Ya, dia adalah Aiptu Wazir Arwani Malik, seorang Penyidik Direktorat Reserse Kriminal Umum (Ditreskrimum) Polda Jawa Tengah (Jateng). Perwira yang kesehariannya berkutat di dunia forensik ini mampu mengaplikasikan ayat Al-Qur’an saat melakukan olah TKP terhadap mayat.
Pria yang lahir dan dibesarkan oleh keluarga santri di Ponpes Girikusuma, Mranggen, Demak, Jateng itu kerap mengaplikasikan Surat Yasin ayat 12 dalam tugas forensiknya. Menurutnya pendekatan teologis dalam hal autopsi sangat membantunya dalam memecahkan persoalan forensik yang kerap menjadi tanda tanya.
Apalagi, saat ia harus memecahkan suatu kasus, seperti mayat yang tidak diketahui identitasnya.

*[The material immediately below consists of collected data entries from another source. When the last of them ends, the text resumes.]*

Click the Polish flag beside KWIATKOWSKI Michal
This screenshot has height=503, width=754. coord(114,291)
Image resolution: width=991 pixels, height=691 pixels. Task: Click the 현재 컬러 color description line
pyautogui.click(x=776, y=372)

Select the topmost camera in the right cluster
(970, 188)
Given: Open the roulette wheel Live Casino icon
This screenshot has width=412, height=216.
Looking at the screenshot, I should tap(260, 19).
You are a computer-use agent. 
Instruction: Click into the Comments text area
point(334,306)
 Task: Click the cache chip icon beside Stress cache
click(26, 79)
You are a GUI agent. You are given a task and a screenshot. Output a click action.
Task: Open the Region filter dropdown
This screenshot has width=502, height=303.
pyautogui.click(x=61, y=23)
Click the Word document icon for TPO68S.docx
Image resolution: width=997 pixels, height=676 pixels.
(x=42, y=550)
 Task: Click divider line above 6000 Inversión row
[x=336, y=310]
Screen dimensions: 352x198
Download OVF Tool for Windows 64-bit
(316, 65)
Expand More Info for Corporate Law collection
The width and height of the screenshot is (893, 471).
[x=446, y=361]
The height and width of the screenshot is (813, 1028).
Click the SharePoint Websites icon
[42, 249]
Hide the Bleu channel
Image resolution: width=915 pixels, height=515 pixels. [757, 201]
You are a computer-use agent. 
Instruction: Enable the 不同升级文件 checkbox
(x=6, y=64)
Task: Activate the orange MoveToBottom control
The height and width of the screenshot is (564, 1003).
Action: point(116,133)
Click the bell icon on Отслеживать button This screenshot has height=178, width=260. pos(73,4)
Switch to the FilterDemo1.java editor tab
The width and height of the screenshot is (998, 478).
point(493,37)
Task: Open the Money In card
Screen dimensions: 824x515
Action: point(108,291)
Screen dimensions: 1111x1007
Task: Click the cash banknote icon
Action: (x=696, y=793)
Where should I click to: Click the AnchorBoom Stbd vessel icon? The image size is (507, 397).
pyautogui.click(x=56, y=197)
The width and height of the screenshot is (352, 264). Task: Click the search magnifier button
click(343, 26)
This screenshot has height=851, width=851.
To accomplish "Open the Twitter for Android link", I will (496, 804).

“Ilmu forensik itu sudah dibahas dalam Al-Qur’an sejak 1.400 tahun lalu. Dalam surat Yasin termaktub, apa yang pernah menjadi perbuatan manusia pasti meninggalkan jejak. Itu yang jadi pedoman saya,” terang Aiptu Wazir di Semarang, pada Rabu (6/5/2015).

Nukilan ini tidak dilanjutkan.